And yet recognizing all of the ways in which higher education is failing and my corner of the university, the humanities, is fraught, I still want to take time to honor those who have been and still are on the job market this year — for their aspirations, their hopefulness, their disappointments, and their successes.

Like job seekers across the country, the graduate students in my department have worked hard to complete their degrees, to explain their work in letters and C.V.s, and to communicate how deeply they value learning and teaching. I am grateful for those who have found jobs and worried about those who have not. But the search process unearths so much more about those who are struggling to survive it than the outcome alone.

I deeply admire students who, though faced with an uncertain future themselves, make time to share their classmates’ good fortune. Again and again, when a job comes through for one student, I see others set aside anxiety, envy, and despair to celebrate — a quietly heroic altruistic gesture.

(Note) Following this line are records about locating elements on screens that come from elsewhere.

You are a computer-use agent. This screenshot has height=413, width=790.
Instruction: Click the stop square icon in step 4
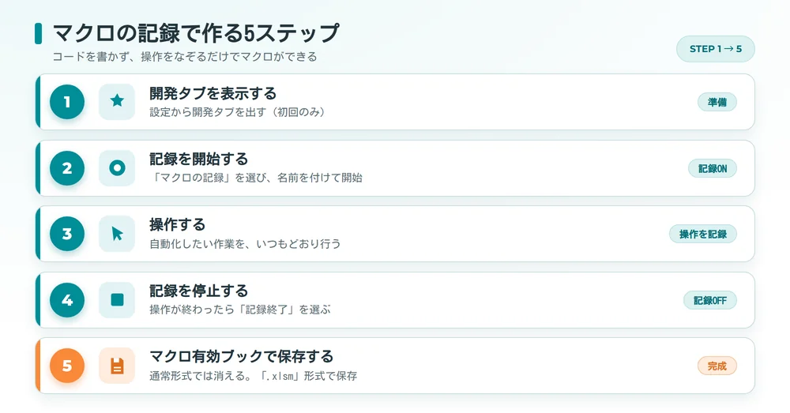tap(117, 300)
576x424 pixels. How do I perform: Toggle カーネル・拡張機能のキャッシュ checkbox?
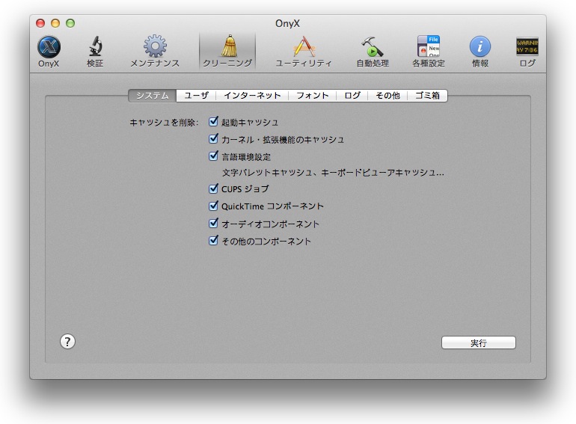click(x=214, y=139)
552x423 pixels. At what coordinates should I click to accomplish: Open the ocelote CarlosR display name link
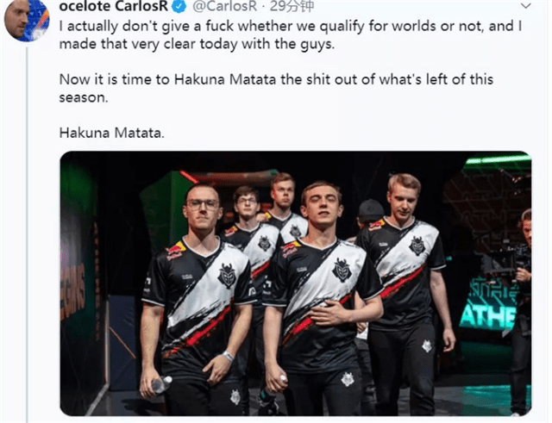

I marvel at the students who have responded to this employment desert by roaming farther afield than we trained them to do. Many of our students have applied to community colleges this year. During their interviews, they were often deeply impressed by the students, the faculty, and the mission. The students fortunate enough to be hired by strong community colleges are eager to assume their new positions next fall. Others, knowing all the perils and problems of adjunct teaching, have found temporary positions. With eyes wide open, they have decided short-term jobs can help them to weather the next year or two. They plan to hone their skills as teachers while they decide how to approach the future under these tough circumstances. A few students, confident that doctoral work has prepared them for careers outside as well as inside academe, are applying to teach writing within a professional setting or to join companies focused on education.

I also feel envious. Summoning a spirit of adventure, several students applied for international teaching positions. They have interviewed with colleges in Beirut, Amsterdam, and Chittagong. I can hardly believe that one of my own Ph.D. students will begin her career at the Asian University for Women in Bangladesh. If you are unfamiliar with that institution, visit the Web site of this ambitious educational experiment, funded in part by the Gates Foundation. You’ll want to go too. As a new faculty member in this inspiring enterprise, Joanne will help build a university from the ground up. She will be working with talented faculty members and students from around the world. A year ago, I suspect she would never even have read the advertisement that has opened a world of possibilities for her, for her family, and for what promises to be generations of amazing students.

So, yes, yes, the job market is hard ground and the future looks stormy. I truly don’t want to give would-be graduate students false hopes. But for one bright moment, as Bartlett Pear trees stretch blossom-laden arms to the sun and lilacs stroke passersby with perfume, I hope you’ll join me in honoring hope, daring, imagination, versatility, and adventurousness. I am grateful to the job seekers in my world for the reminder that the winter of our discontent has turned, however fleetingly, to spring.